Extrait du document
Qu’entendez-vous par changement de paradigme de sécurité?

 

Gérôme Billois : D’abord, l’avancée majeure que constitue la conception du netbook et du système d’exploitation, incluant « by design » des fonctionnalités de sécurité rarement déployées telles que le chiffrement intégral du disque dur ou l’isolation des contextes utilisateurs avec le principe de bac à sable. Mais aussi, les mises à jour transparentes et permanentes prévues par Google qui signifient, pour les entreprises, l’allégement d’un processus particulièrement long et complexe.

Il reste le bémol habituel des failles possibles, Chrome OS étant, certes, construit au dessus d’un Linux durci. Mais avec cette chaîne de confiance qui part du matériel, la problématique de sécurité est essentiellement déportée vers le cloud. Et vers la gestion des portes d’entrée que sont les identifiants des utilisateurs, login et mots de passe. On le voit pris en compte notamment avec l’arrivée de dispositifs d’authentification forte, service proposé gratuitement par Google ou Facebook.

 

La sécurité inclut aussi l’idée de non rupture de service. Les événements récents ne sont-ils pas dissuasifs ?

 

Gérôme Billois : Qui n’a pas eu son PC indisponible ou une perte de données en raison de virus, par exemple? Le taux d’indisponibilité, la sécurité des données personnelles… tout cela est à mettre en relief par rapport à la situation actuelle. On peut tout à fait imaginer que dans les entreprises, les Chromebooks vont venir en concurrence des terminaux légers déjà déployés pour des applications peu gourmandes en ressources. Le mouvement est d’ailleurs largement amorcé avec des applications métiers fonctionnant en mode déport d’écrans, sur des smartphones ou sur des tablettes. Cela va des applications classiques de gestion, des modules ERP, prises de commandes, gestion des ressources humaines, etc.

Consignes
1. Pour chacune des affirmations suivantes, dites si elle concorde avec l'extrait sur la sécurité de Chrome OS. Répondez par oui ou par non et citez les mots exacts de l'extrait qui tranchent. (a) Les mises à jour prévues par Google sont transparentes et permanentes. (b) Chrome OS est construit au-dessus de Windows. (c) Google ou Facebook font payer leur service d'authentification forte.
2. Rédigez la suite de l'extrait sur la sécurité de Chrome OS à partir de sa dernière phrase.
Les entrées n'interviennent pas dans ce travail.

Entrées extraites
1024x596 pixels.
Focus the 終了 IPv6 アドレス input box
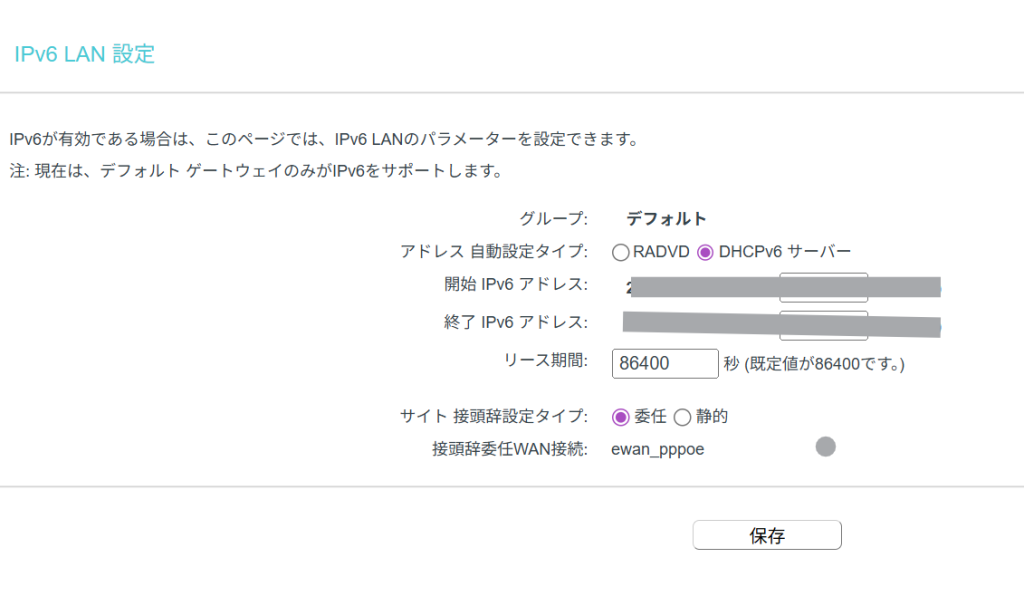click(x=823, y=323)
* * *
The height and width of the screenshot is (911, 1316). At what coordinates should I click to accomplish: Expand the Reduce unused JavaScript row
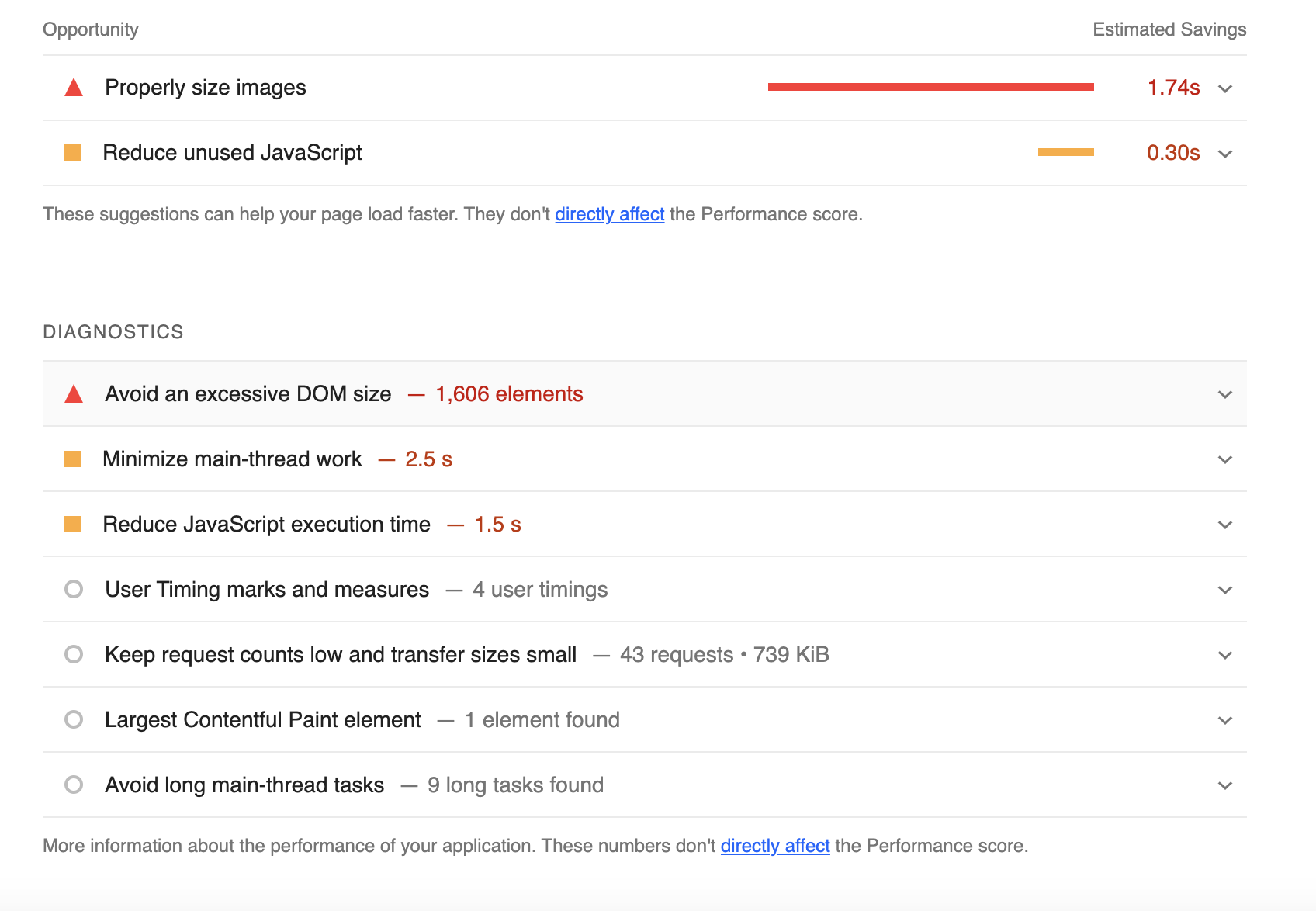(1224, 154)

Réponses par consigne
1.
(a) Oui : « les mises à jour transparentes et permanentes prévues par Google ».
(b) Non : « Chrome OS étant, certes, construit au dessus d’un Linux durci ».
(c) Non : « service proposé gratuitement par Google ou Facebook ».

2.
 

Quid du frein que l’on dit tout aussi dissuasif dans le cas de la virtualisation, à savoir toujours plus de complexité pour l’administration et la gestion de parc ?

 

Gérôme Billois : Google semble avoir pris les devants avec une offre packagée et industrialisée incluant le matériel, le support et la gestion au fil du temps des Chromebooks, au prix de 28 dollars par poste. Un prix défiant toute concurrence sur le créneau de l’infogérance. Avec la gestion multi-OS, qui avait pratiquement disparue et qui a ressurgi avec l’explosion des smartphones, de même que pour la gestion des parcs de terminaux au sens large, c’est un sujet en pleine évolution. Et fortement dépendant du degré critique des données. Un peu comme dans les stratégies de cloud computing que développent actuellement les entreprises. Généralement, on ne pense confier au cloud qu’une partie du système d’information et on garde en interne les applications sensibles. Le même type de raisonnement s’applique à la gestion des parcs de terminaux, entre PC portables, tablettes, smartphones et bientôt Chromebooks. Une gestion qui vise à rechercher l’efficacité en confrontant la question du coût et celle des risques.

 

Pour les fournisseurs de services, est-ce que cela ouvre des perspectives de business ?

 

Gérôme Billois : Avec le principe d’un OS durci, sans capacité d’ajouter un antivirus, on va clairement vers une logique de déplacement des coûts de sécurité vers les data centers, équipements et gestion des processus, plus que vers les postes de travail. Il restera, aux entreprises, la problématique de la gestion des identités, la sensibilisation des utilisateurs et l’analyse des risques. Soit, en résumé, plus de gouvernance de la sécurité et moins d’outils de sécurisation du poste de travail.

 

Quid des besoins d’adaptation des applications?

 

Gérôme Billois :Cela dépend évidemment du domaine applicatif. Le travail est déjà fait pour les applications déjà accessibles en mode déport d’écran. On sait aussi que Google a fait attention à avoir des clients Citrix et VMWare à cet effet. Entrent en ligne de compte également toutes les questions inhérentes aux fonctionnalités périphériques : le raccordement aux ressources d’impression, ou encore de stockage en local pour les usages qui le réclament, le recours aux clés USB, et tous les mécanismes dont dépend la satisfaction de l’utilisateur qui ne doivent pas être négligés.